Tuesday 24 April 2012

Remembering Ahmad Azeez Zia

By: Dr Shahid A. Zia
My father, affectionately called Zia Sahib by everyone, died on April 22, 2004, i.e. eight years ago, at the ripe old age of 80. That dreadful Thursday evening, he had his supper and medication; I was with him in his room and talking to him while he was sitting upright in his chair, listening with his eyes closed, and suddenly I realised that he had died. I found it all so shocking. Even today, I am torn apart to think that there was nothing I could do to help him. Literally speaking, he died peacefully in my arms.

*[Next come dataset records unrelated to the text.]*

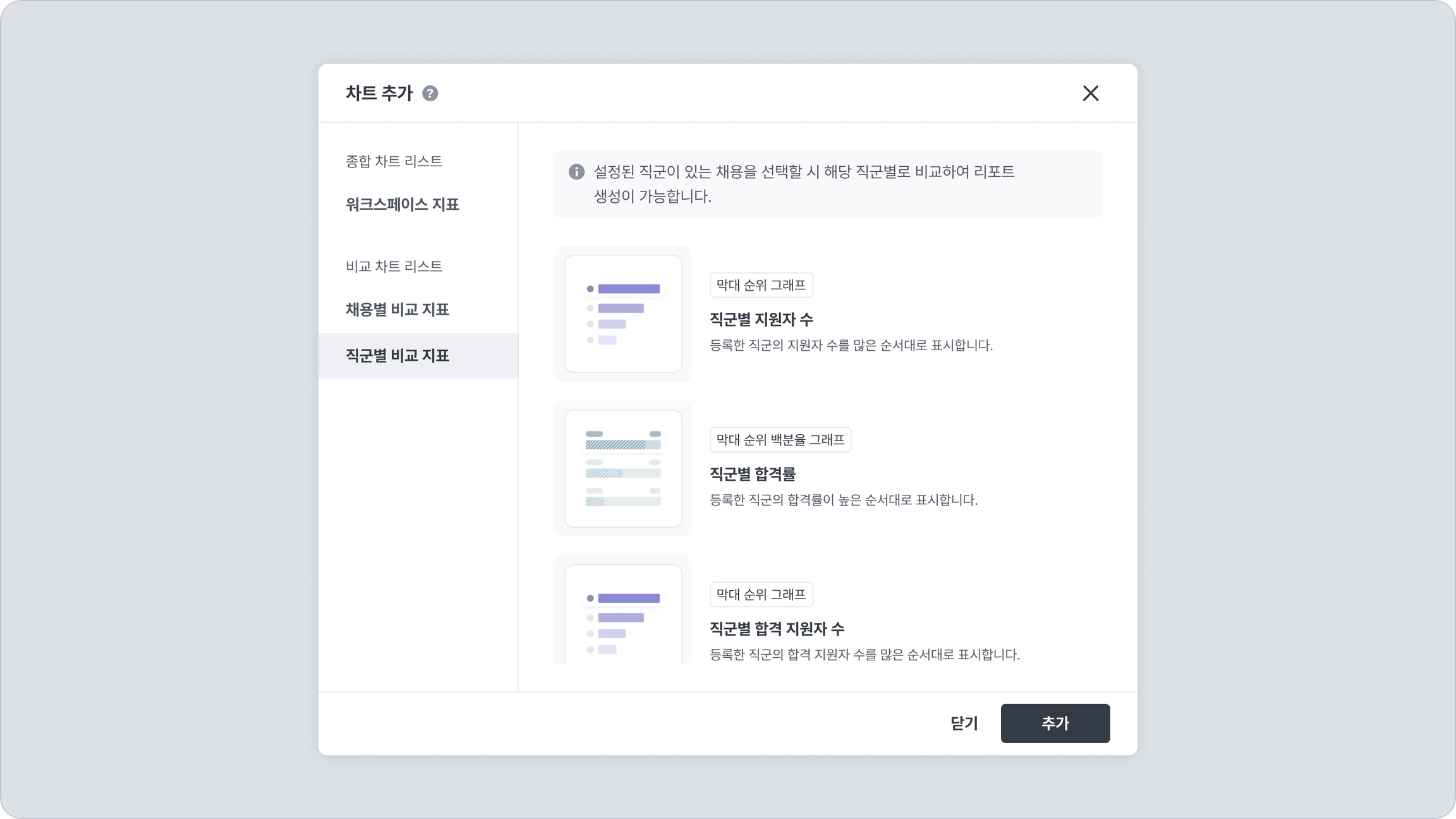The image size is (1456, 819).
Task: Switch to 채용별 비교 지표 menu
Action: [397, 310]
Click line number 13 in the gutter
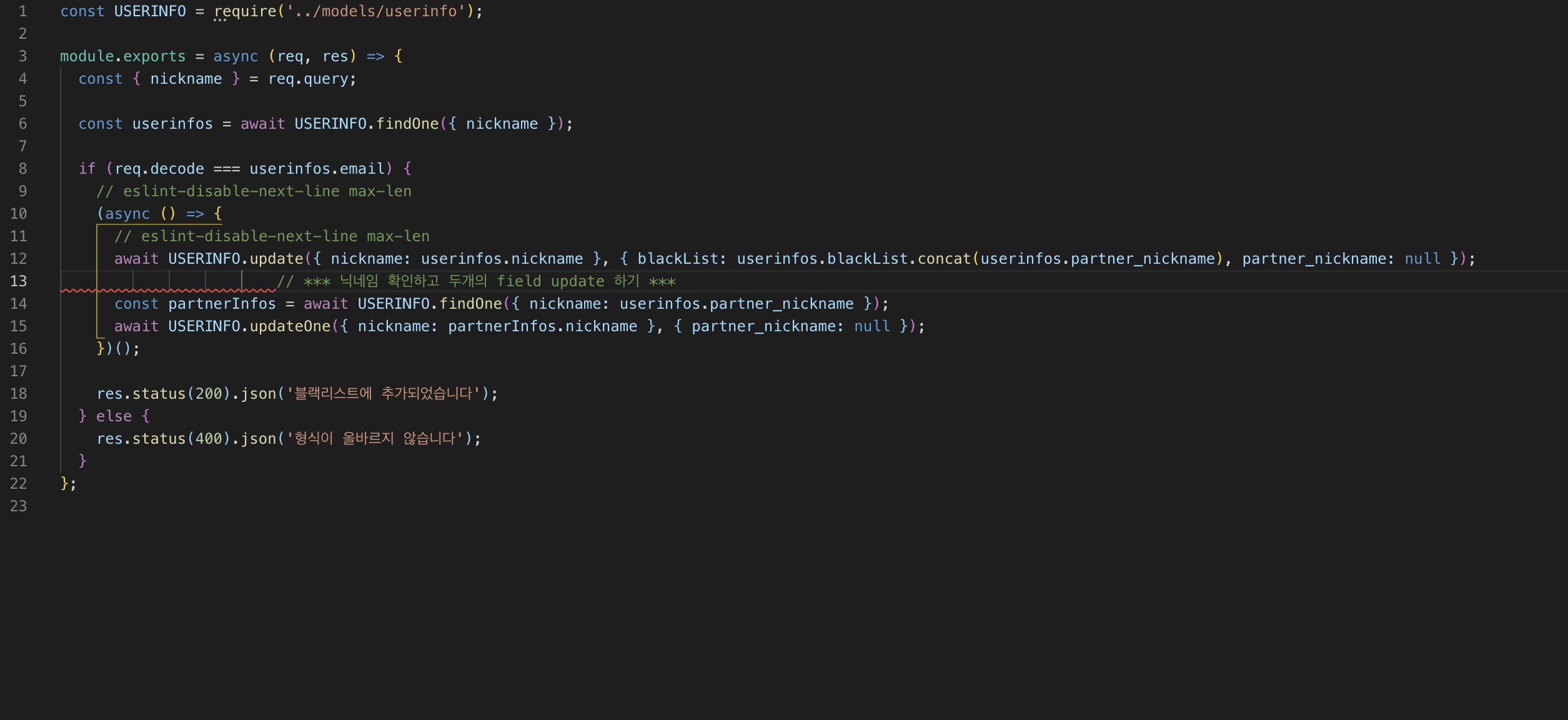The height and width of the screenshot is (720, 1568). point(19,281)
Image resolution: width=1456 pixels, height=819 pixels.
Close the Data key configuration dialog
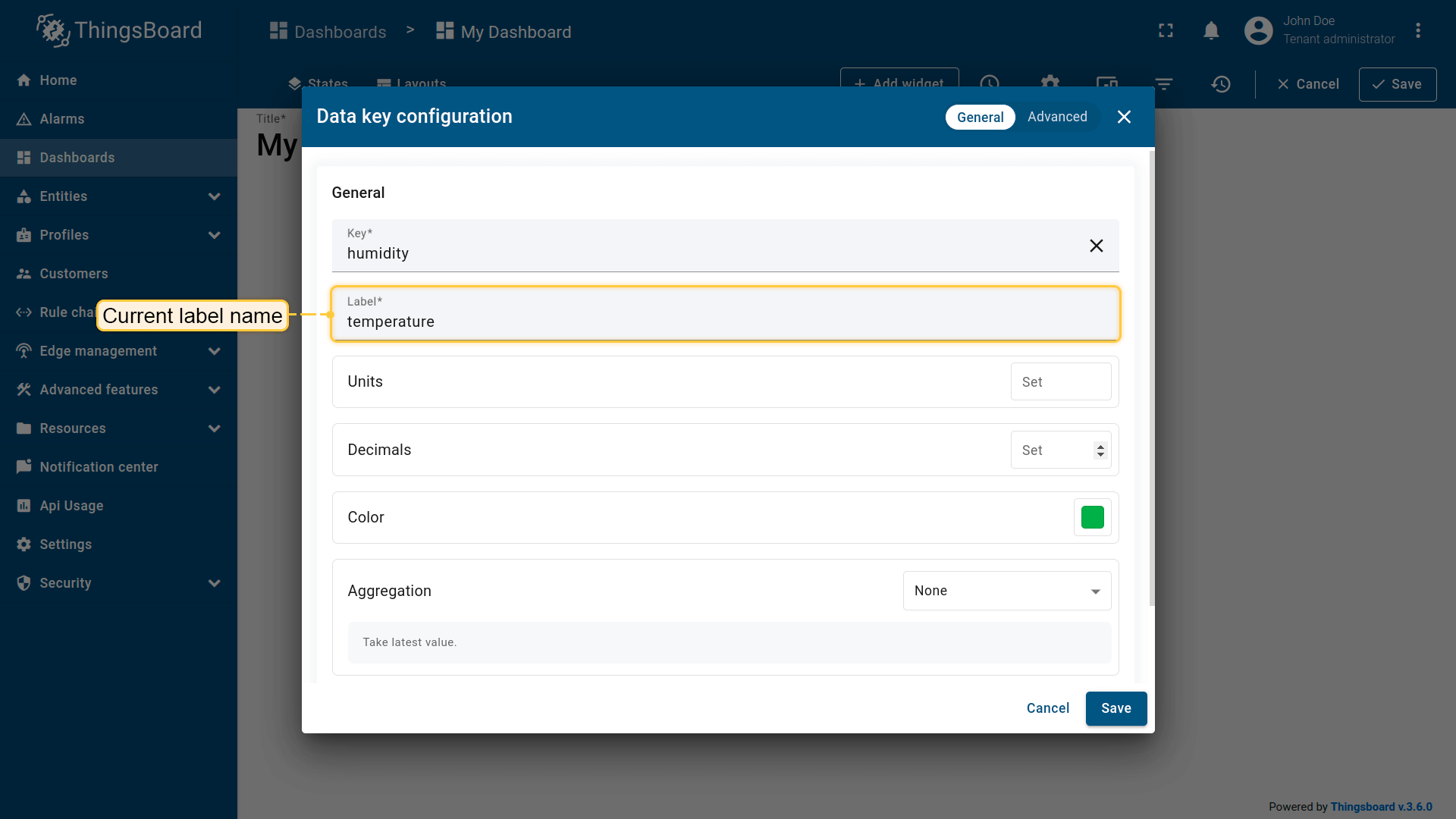tap(1124, 117)
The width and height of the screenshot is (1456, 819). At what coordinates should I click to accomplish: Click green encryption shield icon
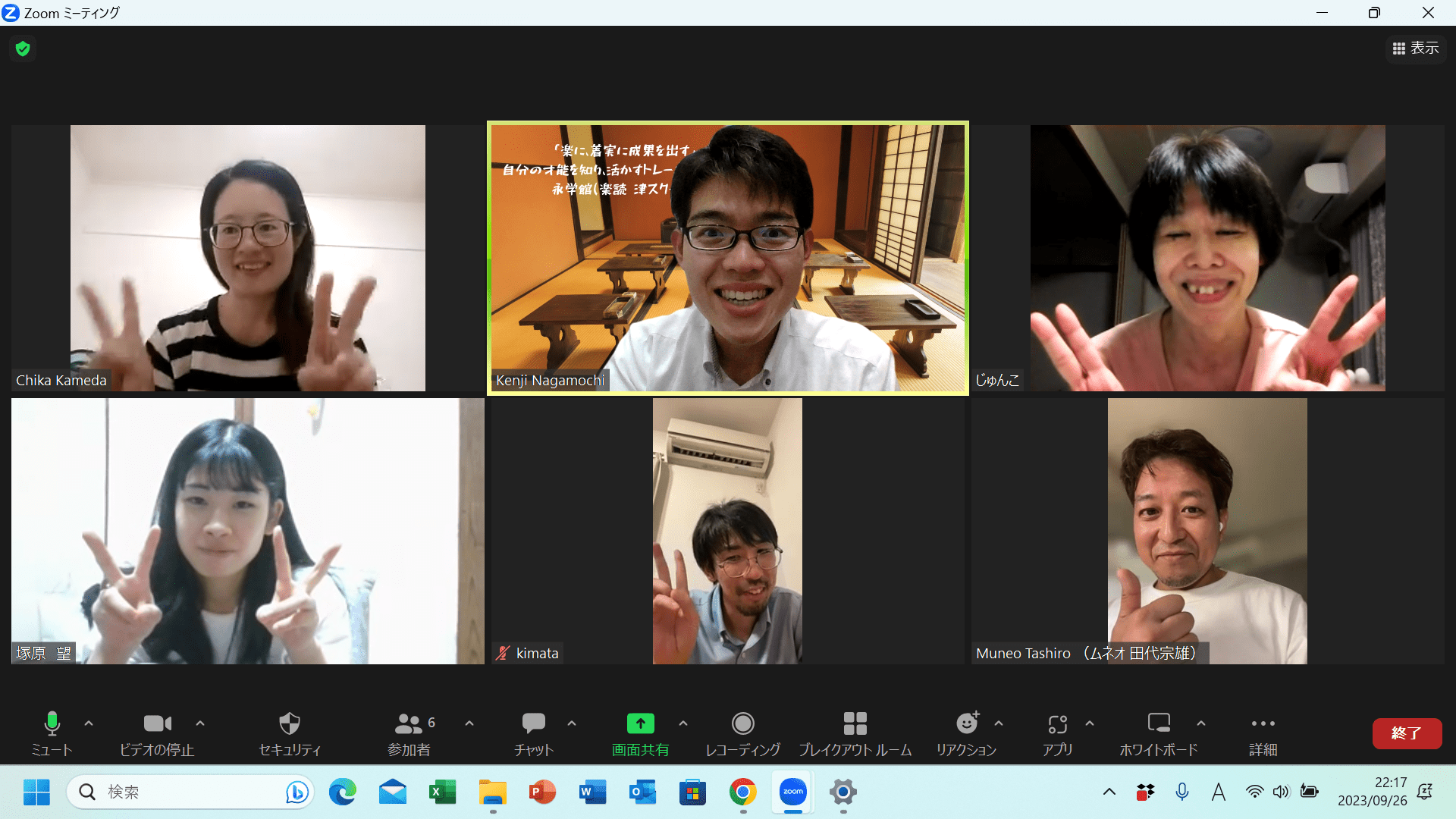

With his passing away, the country not only lost a veteran journalist, but also a thorough professional. During his long association with The Pakistan Times, which he joined in its early days as a Sub-Editor, he became the Resident Editor of its Rawalpindi Edition when it was launched. He also worked as the General Manager of Progressive Papers Limited. He remained the publisher of weekly Viewpoint for about four years.
He was, indeed, a highly disciplined and balanced person, and tried to instil these qualities into all those who worked for him. He trained scores of raw hands in the intricacies of the profession of journalism. Many of those who were trained by him are working in different newspapers in the country and abroad. Not only that, he was for many years, a visiting faculty member at the Department of Journalism, University of the Punjab. Today, many of his students are eminent journalists.
Anyway, I often feel that if a loved one can disappear forever, then nothing is safe and secure. Although I had a loving father, I felt as if I was making my way in the world with a profound emptiness.
The feeling of being rootless, of having no solid ground, of being without an anchor was something that I have become uneasy with. I had no core sense of self and realise that something was absolutely ripped out of me that could not be replaced. When I began my search, I realised that there was something completely missing for the rest of my life and it affects, to some degree, every decision that I have made. Throughout my life I felt like I did not measure up, in part because maybe I was alien.
On April 22, 2004, the world as I knew and understood ceased to exist. My natural order of life had been replaced by an unnatural order of death. No aspect of my life was untouched by the loss of my father. I realised that anything and everything I hoped for was swept away in an instant. I felt as if I would not be able to overcome it. After his death, I remember feeling like the world had ended. I felt as if my world was shattered and like a small child who could not control his own movements, let alone comprehend the enormity of the event.
Now, however, I like the person I have become……an ability to be sensitive to the needs of others, a sense of independence and self-reliance, determination to preserve, especially during difficult times; fate has made me who I am. Don’t give up hope. Grief can feel like fear, I think the sensations are the same. When your search is completed everything feels so changed, so unknown, so awful. Yet, you will survive. You may struggle and , in the process, may be hurt and cry, but you will go on to become courageous and strong. There is a Chinese proverb that reads: “You cannot prevent the birds of sorrow from flying overhead, but you can prevent them from building a nest in your hair.”
The true measure of a person is not his achievements, but rather the way in which he or she adapts to life’s changes. I know I have a choice to make my life different and I know that the anger and resentment would only lead to self-destruction. I am the only one responsible for my own destiny and my own future.